My Big Brother, Johnny

For the first three years of his life, my big brother Johnny enjoyed all the advantages of being an only child. He had my parents’ undivided attention and devotion, his own room, new toys that he didn’t have to share with anyone, and, naturally, as the first-born son, was hugely celebrated by friends and family.

It’s no wonder, then, that when he learnt there was to be a newcomer to the family, he did not take kindly to the information. His toddler brain had already figured out that things were going to change with a new baby in the house and not to his advantage. In an effort to manage the situation, Johnny threatened to leave if the baby was not a boy.

Sadly for Johnny, I was born. 

Fortunately, Johnny did not make good on his threat and, as all children do, he adapted to this annoying little creature. In fact, he developed into the best big brother a girl could ever have.

Even as a child Johnny’s gentle and patient nature was already evident. He took to his role as protector of his baby sister quite well, even facing up to my bully in primary school one time. I don’t imagine he was very threatening, but I guess when you’re a 7-year-old and an 11-year-old tells you to stop messing with his sister, you listen.

As with most siblings, my big brother has had a huge influence on my life, from my taste in music to my choice of university degree. He’s had an even bigger influence on my younger brother who is almost five years his junior. 

In one way or another, both my younger brother and I have idolised Johnny. As the eldest, he set the example to emulate; he brokered rules with my parents so that by the time we wanted to do anything, the barriers were already down; and, when he went against parental expectation by moving out of home (a very un-WOG thing to do) and changing his career path, he consolidated his position as the Master.
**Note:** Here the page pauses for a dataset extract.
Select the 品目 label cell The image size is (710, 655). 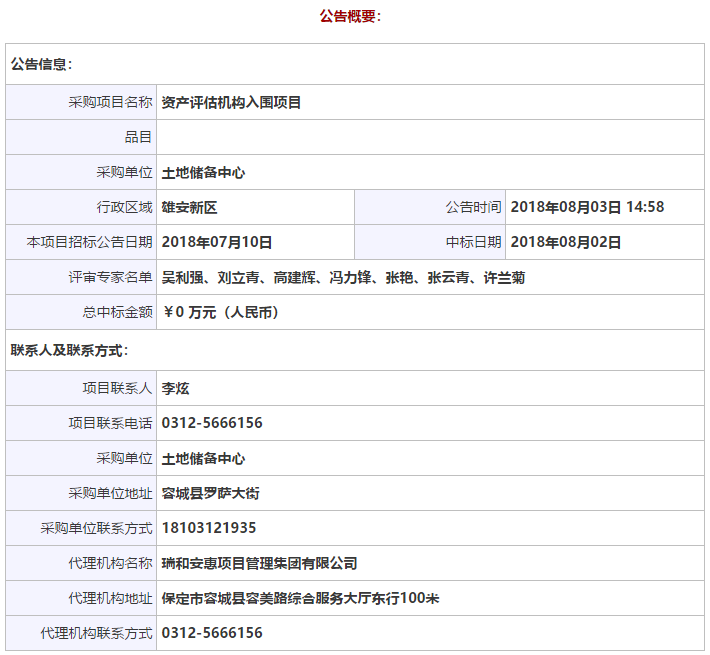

Things got even more impressive when Johnny decided he wanted to be a rock star. Growing dreadlocks, writing punk rock lyrics, learning to play the guitar, and singing (nay, screaming) on a stage, my gentle older brother unleashed his alter ego and embraced it. My Italian immigrant parents struggled with this strange new son but he was always so … Johnny … when he came home to visit, that they learned to live with it.

When I decided to move to Italy straight out of university, it was Johnny who spoke to my parents and convinced them to let me go even though they were against it. Johnny, not my parents, was proud of me for deciding to take such a huge leap into the unknown and eager for me to experience life uninhibited. One of my most precious photos is a picture of Johnny and me sitting at the airport together on the day of my departure. I was then and am still now eternally grateful for his support and belief in me.
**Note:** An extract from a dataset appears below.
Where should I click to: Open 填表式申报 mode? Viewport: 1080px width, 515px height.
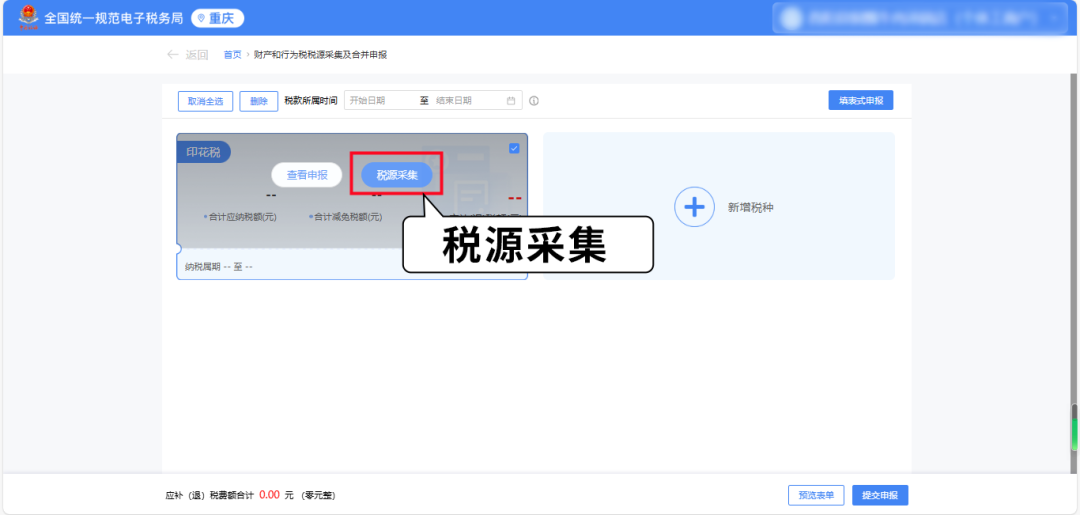coord(860,101)
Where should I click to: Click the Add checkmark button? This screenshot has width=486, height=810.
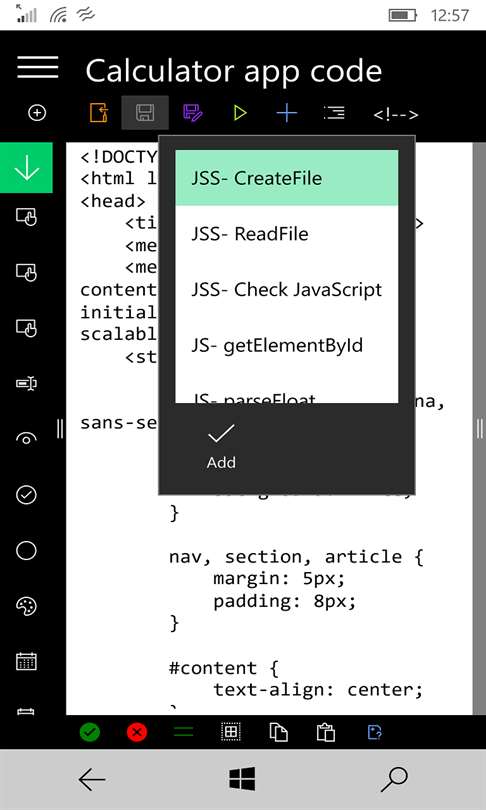221,446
It wasn’t easy going for me the first few months away - it was the first time I had ever been far from home alone. I got terribly homesick and convinced I’d made an awful mistake. In my lowest moments it was Johnny I would call - on reverse-charge - to get my confidence back. And when, months later, I lost my virginity to some gorgeous Italian boy, it was Johnny I told first – I still recall his cheering and laughing on the other end of the phone line telling me “well done!”

Johnny gave us all comfort, support and confidence through his ability to listen to and empathise with all kinds of people, no matter how unlike or similar to him they were. 
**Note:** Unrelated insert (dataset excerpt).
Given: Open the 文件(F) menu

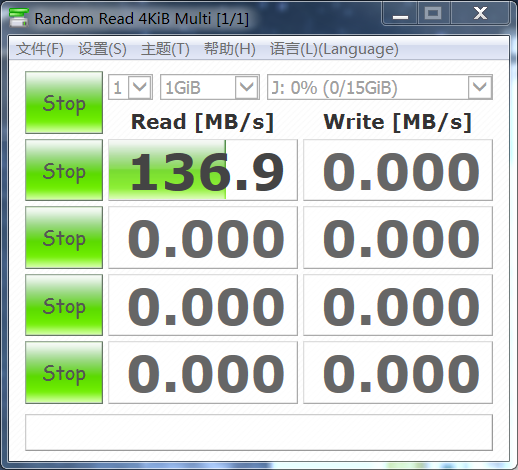Looking at the screenshot, I should tap(40, 49).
Five weeks shy of my twenty-fifth birthday I took a call on the home phone one night. My younger brother and I were still living with our parents at the time, but Johnny had been living away for about four years. The phone call was to inform us that Johnny had died earlier that evening. 

In our household, when the phone rang after 8pm it could only be bad news. By the time I had hung up, my parents were sitting next to each other on the sofa in the lounge room – they never sat together – and my younger brother was standing in the doorway; they could never have imagined bad news this devastating.

It was I who had to break the news to my family that Johnny was gone from our lives forever. I who had to deliver the most heart-wrenching, life-changing blow to the people I loved most. 

Johnny wanted to live like a rock star, but he died like one instead. Not in a blaze of glory, but alone in his room, lost in a darkness he was unable to find his way out of.

Though it has been twenty-three years since Johnny’s passing, there are almost daily moments when I mourn his absence. In times of high stress, confusion, soul-searching, depression, desperation, hurt and anger, but also in moments of joy and accomplishment, it is Johnny who I wish I could turn to more than anyone else; there have been so many life events that I would have loved to share, or that would have been easier to manage, if only Johnny were still here. 

In the last years of my father’s life, when the dementia had taken his personality, dignity and vigour away, when it was painful to watch the shell he had become, I often wished that Johnny was around to share and lighten our burden. But on some level, I was grateful that Johnny was on the other side waiting for Dad - I would sit with my father, who was all but catatonic, and say to him, “Go to Johnny, he is waiting for you.”

Perhaps it’s somewhat infantile to feel this way but I was thankful Johnny would no longer be alone, and pleased that my father would be reunited with his beloved son.

The pain you feel when you lose someone you loved so much will never go away but neither does the love you felt. I love Johnny as much now as when he was alive; he is still, and always will be, my big brother.